What to produce -
Copy nothing but the lines below running from the line containing "customercare@bresciamobilita.it (689, 2044)" through the line containing "Costi contabilizzati (338, 1538)", both end lines included.

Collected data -
-------
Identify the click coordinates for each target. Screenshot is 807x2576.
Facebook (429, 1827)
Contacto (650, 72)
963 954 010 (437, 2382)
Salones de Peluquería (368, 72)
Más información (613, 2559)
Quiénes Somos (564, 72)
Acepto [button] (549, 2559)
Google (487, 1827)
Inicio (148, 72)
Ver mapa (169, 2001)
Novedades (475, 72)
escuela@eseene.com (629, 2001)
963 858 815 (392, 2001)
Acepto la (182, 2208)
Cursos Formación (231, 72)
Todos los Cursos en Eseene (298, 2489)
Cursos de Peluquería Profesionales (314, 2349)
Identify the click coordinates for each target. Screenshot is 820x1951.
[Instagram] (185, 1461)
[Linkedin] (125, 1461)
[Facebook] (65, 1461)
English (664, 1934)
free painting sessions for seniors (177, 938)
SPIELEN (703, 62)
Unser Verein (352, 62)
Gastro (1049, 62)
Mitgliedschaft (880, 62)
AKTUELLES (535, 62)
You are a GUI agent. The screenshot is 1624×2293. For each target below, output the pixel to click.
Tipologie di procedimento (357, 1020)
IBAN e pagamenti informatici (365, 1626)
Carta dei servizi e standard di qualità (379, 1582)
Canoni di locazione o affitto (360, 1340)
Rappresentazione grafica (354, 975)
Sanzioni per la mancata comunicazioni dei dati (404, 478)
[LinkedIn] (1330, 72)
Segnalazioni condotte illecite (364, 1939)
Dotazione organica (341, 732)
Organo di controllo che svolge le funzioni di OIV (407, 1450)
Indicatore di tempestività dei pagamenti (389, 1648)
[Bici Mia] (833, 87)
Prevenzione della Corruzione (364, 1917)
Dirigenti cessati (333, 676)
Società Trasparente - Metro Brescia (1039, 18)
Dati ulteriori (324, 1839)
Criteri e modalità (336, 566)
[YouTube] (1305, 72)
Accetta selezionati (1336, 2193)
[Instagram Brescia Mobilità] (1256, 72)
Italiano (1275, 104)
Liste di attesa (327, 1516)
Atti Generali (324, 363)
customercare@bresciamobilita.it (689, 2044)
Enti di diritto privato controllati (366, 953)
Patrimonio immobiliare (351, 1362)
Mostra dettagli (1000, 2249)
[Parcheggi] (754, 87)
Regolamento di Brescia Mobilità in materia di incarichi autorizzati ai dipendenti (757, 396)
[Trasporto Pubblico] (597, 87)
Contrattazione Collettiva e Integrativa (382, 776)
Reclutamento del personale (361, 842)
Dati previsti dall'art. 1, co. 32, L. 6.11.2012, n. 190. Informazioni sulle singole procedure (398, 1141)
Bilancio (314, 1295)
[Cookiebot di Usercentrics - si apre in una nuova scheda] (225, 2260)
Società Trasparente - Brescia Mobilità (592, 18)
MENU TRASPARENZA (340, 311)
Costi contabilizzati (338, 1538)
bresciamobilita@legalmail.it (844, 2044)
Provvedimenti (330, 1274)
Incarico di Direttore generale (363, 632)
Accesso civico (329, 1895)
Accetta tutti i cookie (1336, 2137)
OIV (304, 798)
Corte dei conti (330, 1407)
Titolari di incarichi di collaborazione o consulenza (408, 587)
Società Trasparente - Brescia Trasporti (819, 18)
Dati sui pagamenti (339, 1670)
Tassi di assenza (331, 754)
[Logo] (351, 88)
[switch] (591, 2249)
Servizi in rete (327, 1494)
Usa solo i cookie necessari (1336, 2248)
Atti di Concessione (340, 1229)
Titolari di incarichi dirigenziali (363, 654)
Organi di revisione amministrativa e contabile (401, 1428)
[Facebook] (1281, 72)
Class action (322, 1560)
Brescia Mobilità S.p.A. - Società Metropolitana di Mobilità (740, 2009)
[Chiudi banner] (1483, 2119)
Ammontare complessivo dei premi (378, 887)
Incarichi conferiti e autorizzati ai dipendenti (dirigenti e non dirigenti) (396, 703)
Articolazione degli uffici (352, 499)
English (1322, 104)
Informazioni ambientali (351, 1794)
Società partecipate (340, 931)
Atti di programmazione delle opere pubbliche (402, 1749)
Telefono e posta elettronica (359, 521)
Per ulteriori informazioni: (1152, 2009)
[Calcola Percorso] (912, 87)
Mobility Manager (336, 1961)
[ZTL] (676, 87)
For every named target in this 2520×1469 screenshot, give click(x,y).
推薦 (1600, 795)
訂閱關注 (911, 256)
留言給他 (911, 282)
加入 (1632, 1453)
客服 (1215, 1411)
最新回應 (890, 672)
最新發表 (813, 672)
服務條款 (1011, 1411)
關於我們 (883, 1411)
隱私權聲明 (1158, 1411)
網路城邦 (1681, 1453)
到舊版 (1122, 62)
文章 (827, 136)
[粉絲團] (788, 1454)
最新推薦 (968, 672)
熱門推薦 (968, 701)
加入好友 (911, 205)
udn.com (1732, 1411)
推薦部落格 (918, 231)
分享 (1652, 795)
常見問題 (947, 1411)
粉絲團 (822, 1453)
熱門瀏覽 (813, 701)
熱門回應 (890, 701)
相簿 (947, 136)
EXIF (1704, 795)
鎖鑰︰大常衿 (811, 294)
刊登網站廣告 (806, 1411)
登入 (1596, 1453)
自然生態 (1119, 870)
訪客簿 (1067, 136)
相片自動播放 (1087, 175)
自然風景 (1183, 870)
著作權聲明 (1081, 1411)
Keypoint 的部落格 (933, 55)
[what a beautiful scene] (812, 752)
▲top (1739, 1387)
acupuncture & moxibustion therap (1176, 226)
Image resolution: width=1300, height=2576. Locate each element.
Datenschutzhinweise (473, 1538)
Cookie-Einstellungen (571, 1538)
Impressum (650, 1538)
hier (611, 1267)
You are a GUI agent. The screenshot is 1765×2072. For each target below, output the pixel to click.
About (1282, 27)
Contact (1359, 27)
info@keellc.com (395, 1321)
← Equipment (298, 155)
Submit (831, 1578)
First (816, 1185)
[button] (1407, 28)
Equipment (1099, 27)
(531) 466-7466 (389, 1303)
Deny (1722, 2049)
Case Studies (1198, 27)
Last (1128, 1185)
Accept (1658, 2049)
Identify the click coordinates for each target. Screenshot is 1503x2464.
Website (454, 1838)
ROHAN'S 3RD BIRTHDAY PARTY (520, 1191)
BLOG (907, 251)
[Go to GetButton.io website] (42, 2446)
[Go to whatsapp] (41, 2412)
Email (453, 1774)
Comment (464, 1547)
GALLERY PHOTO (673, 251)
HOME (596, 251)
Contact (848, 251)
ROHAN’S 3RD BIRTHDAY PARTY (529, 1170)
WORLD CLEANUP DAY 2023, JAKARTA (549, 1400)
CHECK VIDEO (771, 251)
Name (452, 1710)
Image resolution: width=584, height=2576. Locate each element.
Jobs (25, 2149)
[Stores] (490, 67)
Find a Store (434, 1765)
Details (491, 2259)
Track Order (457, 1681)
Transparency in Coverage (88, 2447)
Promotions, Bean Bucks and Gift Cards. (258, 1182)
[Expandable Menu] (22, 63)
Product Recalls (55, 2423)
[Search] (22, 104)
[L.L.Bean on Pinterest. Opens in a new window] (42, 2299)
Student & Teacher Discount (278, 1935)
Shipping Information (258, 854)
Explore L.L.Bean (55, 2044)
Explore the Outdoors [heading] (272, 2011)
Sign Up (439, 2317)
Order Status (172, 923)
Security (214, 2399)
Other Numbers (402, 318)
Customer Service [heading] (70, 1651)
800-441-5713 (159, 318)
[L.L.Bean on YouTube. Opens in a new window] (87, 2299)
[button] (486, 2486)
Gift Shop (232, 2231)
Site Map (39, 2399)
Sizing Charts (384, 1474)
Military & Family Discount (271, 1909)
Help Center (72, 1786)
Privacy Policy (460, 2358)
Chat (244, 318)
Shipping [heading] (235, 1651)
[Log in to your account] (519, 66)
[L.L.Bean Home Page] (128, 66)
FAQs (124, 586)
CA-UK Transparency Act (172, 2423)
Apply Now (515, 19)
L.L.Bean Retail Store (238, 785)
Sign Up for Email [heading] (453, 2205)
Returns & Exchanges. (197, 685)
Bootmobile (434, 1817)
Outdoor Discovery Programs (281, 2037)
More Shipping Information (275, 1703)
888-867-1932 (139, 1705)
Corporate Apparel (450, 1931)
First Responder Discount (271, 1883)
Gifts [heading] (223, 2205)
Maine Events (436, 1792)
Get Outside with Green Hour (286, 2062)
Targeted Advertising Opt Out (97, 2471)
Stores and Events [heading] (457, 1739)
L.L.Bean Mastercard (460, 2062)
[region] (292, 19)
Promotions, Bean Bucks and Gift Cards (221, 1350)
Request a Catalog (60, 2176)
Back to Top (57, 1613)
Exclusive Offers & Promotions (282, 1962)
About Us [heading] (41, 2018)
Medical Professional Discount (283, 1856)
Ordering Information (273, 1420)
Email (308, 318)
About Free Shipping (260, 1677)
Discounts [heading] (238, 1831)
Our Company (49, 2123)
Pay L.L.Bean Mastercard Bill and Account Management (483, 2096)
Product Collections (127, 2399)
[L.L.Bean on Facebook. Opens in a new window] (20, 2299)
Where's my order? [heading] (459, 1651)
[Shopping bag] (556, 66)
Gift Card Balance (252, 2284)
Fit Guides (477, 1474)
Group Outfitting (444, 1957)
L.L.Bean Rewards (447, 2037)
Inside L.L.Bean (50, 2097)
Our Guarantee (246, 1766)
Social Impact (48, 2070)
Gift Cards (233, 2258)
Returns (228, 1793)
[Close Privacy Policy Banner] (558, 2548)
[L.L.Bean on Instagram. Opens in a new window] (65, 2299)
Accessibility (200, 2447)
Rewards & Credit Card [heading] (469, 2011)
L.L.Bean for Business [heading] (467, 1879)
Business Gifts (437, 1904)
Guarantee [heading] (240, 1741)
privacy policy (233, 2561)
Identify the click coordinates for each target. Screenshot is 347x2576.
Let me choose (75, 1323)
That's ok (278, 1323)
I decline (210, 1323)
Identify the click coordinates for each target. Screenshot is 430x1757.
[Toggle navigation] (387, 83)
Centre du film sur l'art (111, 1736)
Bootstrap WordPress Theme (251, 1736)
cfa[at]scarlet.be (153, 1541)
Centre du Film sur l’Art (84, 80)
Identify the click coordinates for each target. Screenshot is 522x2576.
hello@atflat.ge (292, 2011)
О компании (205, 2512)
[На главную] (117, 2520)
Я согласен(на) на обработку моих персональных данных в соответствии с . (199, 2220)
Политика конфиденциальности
-------
Exercise result -
customercare@bresciamobilita.it (689, 2044)
Enti di diritto privato controllati (366, 953)
Patrimonio immobiliare (351, 1362)
Mostra dettagli (1000, 2249)
[Parcheggi] (754, 87)
Regolamento di Brescia Mobilità in materia di incarichi autorizzati ai dipendenti (757, 396)
[Trasporto Pubblico] (597, 87)
Contrattazione Collettiva e Integrativa (382, 776)
Reclutamento del personale (361, 842)
Dati previsti dall'art. 1, co. 32, L. 6.11.2012, n. 190. Informazioni sulle singole procedure (398, 1141)
Bilancio (314, 1295)
[Cookiebot di Usercentrics - si apre in una nuova scheda] (225, 2260)
Società Trasparente - Brescia Mobilità (592, 18)
MENU TRASPARENZA (340, 311)
Costi contabilizzati (338, 1538)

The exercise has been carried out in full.